- Posted November 12, 2012 by
This iReport is part of an assignment:
Ryanair Needs a Good Belt
His contention is, if you are traveling in a plane at the high speeds a plane normally travels, if it crashes, seat belts will not save you. That your chances of survival are the same with or without seat belts.
Well, maybe he is correct when it comes to a plane crash; although I would like the government authorities that investigate crashes to confirm this statement.
Now let’s look at a possibility where a seat belt might come in handy.
The first time a plane plunges 1000 feet in a few seconds because of Clear Air Turbulence and the person or people who do not have seat belts on hit the ceiling of the plane, then they will all know why they need seat belts and why they should be on during a flight. While crashes these days are rare, violent movement of a plane in midair is not; hence, the need to be belted in. Not tightly but enough so that one is not thrown around like a sack of potatoes. When you hear of passengers injured when a plane experiences a quick drop, you can be assured the cause of the injures are passengers who were not wearing belts at the time (especially when the injuries are to the head and neck).
I wonder if the CEO of Ryanair unbuckles and remains unbuckled after his plane takes off, until he is required to put on his belt again during landing.
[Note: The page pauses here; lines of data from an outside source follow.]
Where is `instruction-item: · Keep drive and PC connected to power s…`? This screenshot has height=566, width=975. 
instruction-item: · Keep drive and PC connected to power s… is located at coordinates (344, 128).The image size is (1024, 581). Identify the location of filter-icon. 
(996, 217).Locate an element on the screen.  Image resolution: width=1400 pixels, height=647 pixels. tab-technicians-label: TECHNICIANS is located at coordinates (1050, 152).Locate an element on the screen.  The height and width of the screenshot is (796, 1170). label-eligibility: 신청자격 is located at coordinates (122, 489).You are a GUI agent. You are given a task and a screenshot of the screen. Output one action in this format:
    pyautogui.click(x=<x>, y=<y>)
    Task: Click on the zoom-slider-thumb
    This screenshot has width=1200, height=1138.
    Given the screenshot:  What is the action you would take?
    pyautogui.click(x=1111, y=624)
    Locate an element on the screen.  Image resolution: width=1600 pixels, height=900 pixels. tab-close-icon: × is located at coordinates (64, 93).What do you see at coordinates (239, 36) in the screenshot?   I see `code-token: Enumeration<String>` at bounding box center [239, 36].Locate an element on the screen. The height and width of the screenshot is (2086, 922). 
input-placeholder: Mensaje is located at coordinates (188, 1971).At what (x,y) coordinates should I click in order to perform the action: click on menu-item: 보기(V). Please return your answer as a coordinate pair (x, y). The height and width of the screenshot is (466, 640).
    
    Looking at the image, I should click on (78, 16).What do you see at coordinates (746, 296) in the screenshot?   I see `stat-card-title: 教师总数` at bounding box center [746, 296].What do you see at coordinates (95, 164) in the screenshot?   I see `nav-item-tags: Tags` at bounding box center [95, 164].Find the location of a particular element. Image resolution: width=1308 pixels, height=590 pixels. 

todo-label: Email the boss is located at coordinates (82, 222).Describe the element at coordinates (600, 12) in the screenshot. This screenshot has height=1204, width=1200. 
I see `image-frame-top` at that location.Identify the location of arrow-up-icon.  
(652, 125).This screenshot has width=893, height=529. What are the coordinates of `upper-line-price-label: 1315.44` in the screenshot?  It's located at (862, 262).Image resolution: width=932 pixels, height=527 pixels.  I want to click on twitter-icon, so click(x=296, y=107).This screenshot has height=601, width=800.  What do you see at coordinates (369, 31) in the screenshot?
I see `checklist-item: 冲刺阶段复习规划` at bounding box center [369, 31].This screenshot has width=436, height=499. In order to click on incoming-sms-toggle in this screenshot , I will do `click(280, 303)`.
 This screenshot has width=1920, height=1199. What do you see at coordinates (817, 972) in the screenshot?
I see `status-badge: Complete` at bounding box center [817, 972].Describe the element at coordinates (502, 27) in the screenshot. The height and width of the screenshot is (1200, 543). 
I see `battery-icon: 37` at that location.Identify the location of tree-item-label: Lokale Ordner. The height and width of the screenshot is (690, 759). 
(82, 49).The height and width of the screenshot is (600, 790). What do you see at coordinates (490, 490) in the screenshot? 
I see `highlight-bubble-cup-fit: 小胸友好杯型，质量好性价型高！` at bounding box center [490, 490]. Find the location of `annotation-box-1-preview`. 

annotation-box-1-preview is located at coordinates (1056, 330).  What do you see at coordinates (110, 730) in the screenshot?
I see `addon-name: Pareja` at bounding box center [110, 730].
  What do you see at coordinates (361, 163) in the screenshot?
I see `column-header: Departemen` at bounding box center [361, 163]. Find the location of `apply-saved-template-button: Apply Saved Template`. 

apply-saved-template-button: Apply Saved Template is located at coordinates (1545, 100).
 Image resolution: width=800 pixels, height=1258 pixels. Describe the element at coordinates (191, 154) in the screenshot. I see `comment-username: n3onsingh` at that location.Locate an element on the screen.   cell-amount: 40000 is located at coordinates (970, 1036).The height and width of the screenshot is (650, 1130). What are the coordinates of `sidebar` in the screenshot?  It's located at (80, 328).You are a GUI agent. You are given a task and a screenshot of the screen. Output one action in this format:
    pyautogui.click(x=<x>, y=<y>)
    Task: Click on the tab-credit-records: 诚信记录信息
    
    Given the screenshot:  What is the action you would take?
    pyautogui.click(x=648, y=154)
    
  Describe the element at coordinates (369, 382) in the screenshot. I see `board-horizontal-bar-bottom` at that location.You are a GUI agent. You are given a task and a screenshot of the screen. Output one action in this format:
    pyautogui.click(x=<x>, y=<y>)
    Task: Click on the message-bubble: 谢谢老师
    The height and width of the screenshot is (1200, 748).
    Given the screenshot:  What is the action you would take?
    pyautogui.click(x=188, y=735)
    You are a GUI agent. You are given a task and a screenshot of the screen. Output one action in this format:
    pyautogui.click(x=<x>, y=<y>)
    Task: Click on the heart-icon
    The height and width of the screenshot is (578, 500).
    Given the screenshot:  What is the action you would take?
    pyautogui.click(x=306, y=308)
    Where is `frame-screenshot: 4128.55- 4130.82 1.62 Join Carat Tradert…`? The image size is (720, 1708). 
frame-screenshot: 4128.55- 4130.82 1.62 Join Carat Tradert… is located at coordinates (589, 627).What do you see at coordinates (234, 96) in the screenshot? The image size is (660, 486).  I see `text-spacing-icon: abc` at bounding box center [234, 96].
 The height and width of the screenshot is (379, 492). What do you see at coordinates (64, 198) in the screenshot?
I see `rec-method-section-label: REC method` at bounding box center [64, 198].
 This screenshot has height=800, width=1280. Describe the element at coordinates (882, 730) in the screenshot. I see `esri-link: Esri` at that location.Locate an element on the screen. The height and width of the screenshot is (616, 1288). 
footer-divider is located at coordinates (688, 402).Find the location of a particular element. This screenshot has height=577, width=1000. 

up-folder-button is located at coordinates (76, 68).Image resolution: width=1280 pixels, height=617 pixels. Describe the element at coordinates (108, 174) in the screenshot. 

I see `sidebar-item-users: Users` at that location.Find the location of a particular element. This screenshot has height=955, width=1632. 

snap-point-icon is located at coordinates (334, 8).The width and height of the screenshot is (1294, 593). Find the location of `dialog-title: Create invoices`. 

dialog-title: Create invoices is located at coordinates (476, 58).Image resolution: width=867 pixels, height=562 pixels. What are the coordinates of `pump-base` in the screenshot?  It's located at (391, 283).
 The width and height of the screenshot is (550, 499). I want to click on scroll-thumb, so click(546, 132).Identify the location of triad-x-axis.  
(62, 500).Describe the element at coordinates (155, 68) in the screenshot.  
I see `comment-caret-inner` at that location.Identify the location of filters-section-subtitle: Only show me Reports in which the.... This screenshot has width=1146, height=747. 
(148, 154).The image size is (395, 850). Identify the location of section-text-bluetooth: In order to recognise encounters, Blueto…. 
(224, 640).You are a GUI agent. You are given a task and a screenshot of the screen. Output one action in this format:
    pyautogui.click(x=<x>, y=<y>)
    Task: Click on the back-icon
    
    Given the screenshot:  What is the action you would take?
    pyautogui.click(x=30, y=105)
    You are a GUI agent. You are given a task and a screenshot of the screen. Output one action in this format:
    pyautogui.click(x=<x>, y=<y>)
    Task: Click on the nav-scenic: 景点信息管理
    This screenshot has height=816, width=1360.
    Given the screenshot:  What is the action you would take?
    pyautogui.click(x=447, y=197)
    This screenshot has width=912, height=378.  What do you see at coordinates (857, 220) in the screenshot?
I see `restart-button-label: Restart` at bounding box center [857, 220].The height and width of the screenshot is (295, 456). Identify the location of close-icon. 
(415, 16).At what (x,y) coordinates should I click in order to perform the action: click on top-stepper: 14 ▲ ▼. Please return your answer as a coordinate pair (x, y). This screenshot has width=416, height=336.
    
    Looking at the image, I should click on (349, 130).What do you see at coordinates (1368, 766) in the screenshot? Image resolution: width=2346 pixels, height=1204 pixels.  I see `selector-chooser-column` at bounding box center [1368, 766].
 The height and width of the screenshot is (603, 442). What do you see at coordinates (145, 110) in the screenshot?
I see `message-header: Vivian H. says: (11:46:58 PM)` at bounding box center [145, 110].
It is assuming this CEO is interested in installing subway style straps so he can have people standing in the aisle to increase revenue. What a humanitarian. I wonder what the Ryanair insurance premiums will be if this goes into effect.
He plans to charge 1 British Pound (currently about 1.58 US Dollars) for a flight for the standing room only place on the plane. Quite a good deal for short flights but the first time there is turbulence, or a very hard landing and you might think this small sum to be ill spent.